In the entries that follow, copy exactly each line from the first through the line with "Given: Click Geçerli".

• • • • • • •

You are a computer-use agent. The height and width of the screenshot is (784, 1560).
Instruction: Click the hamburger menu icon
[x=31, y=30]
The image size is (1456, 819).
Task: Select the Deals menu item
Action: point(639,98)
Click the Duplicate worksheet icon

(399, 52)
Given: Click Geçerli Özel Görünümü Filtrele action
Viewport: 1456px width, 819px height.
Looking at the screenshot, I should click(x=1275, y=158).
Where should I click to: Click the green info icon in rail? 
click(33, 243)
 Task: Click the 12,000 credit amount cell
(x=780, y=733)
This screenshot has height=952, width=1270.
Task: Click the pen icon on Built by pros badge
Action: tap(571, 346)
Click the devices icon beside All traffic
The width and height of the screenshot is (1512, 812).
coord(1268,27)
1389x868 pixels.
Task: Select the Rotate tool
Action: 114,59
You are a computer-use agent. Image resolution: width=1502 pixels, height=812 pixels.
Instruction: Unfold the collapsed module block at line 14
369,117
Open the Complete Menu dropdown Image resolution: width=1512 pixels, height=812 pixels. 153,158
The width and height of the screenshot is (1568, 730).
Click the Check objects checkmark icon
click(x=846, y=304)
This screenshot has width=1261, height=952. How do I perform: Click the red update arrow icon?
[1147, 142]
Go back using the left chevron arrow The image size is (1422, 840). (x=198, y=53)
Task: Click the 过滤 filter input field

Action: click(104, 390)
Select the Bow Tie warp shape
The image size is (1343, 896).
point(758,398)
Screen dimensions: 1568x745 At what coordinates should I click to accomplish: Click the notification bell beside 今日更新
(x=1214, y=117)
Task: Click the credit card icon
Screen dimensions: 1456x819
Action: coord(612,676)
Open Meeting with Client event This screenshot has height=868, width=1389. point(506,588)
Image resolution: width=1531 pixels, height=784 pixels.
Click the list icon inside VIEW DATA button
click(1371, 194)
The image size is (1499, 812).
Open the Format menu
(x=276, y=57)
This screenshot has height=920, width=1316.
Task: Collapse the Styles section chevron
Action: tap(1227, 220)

• • • • • • •

Result
You are a computer-use agent. The height and width of the screenshot is (784, 1560).
Instruction: Click the hamburger menu icon
[x=31, y=30]
The image size is (1456, 819).
Task: Select the Deals menu item
Action: point(639,98)
Click the Duplicate worksheet icon

(399, 52)
Given: Click Geçerli Özel Görünümü Filtrele action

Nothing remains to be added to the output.